— What is needed —
Take the material below and output exactly the run of lines from the one containing "Where should I click to: Pick" down to the one containing "You are a computer-use", with both included.

— Records provided —
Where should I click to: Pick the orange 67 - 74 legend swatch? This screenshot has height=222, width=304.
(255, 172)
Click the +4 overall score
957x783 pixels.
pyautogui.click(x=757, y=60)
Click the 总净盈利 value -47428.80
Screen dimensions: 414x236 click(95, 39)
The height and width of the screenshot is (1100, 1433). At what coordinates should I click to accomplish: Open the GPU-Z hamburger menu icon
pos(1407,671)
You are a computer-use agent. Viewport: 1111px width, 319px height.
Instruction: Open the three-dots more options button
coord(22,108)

==

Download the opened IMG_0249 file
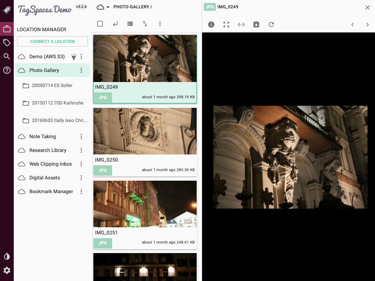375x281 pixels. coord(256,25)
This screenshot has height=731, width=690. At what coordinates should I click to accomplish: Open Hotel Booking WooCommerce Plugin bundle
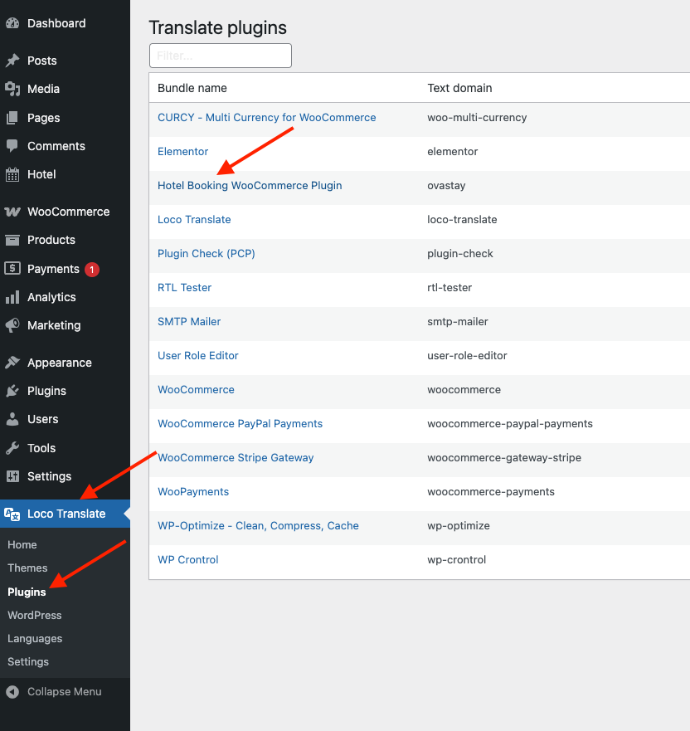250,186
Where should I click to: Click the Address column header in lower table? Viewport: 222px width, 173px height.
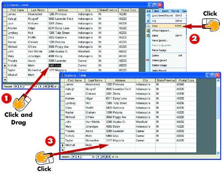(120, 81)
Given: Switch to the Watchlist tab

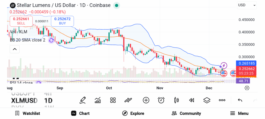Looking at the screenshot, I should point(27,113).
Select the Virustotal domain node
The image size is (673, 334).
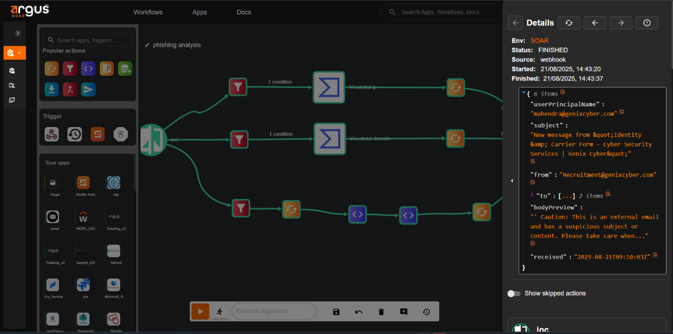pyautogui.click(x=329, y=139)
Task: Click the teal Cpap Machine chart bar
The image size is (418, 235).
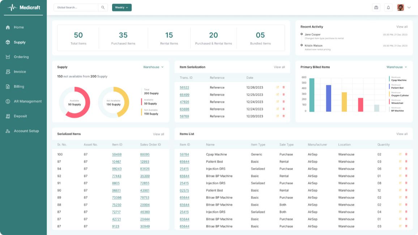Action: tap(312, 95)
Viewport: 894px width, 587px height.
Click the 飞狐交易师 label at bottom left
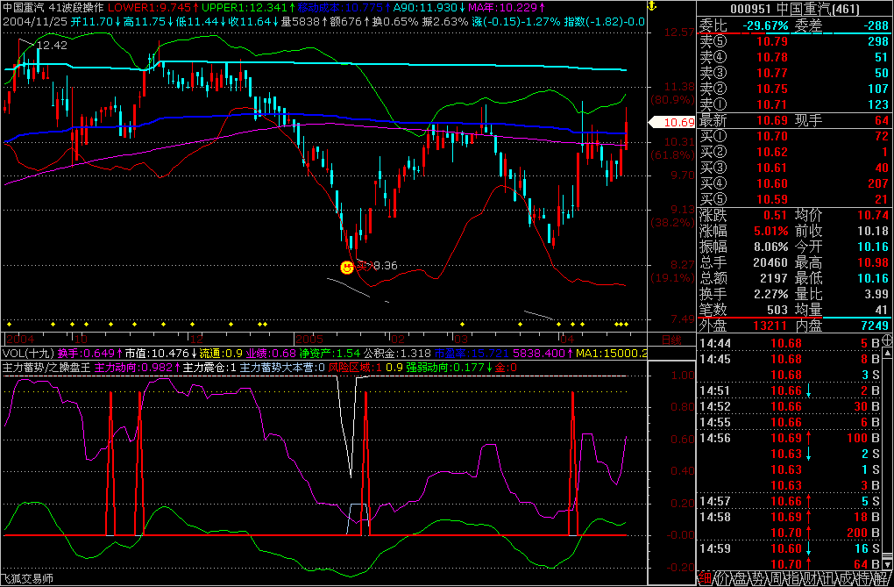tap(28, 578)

— Output —
Where should I click to: Pick the orange 67 - 74 legend swatch? This screenshot has height=222, width=304.
(255, 172)
Click the +4 overall score
957x783 pixels.
pyautogui.click(x=757, y=60)
Click the 总净盈利 value -47428.80
Screen dimensions: 414x236 click(95, 39)
The height and width of the screenshot is (1100, 1433). At what coordinates should I click to accomplish: Open the GPU-Z hamburger menu icon
pos(1407,671)
You are a computer-use agent. Viewport: 1111px width, 319px height.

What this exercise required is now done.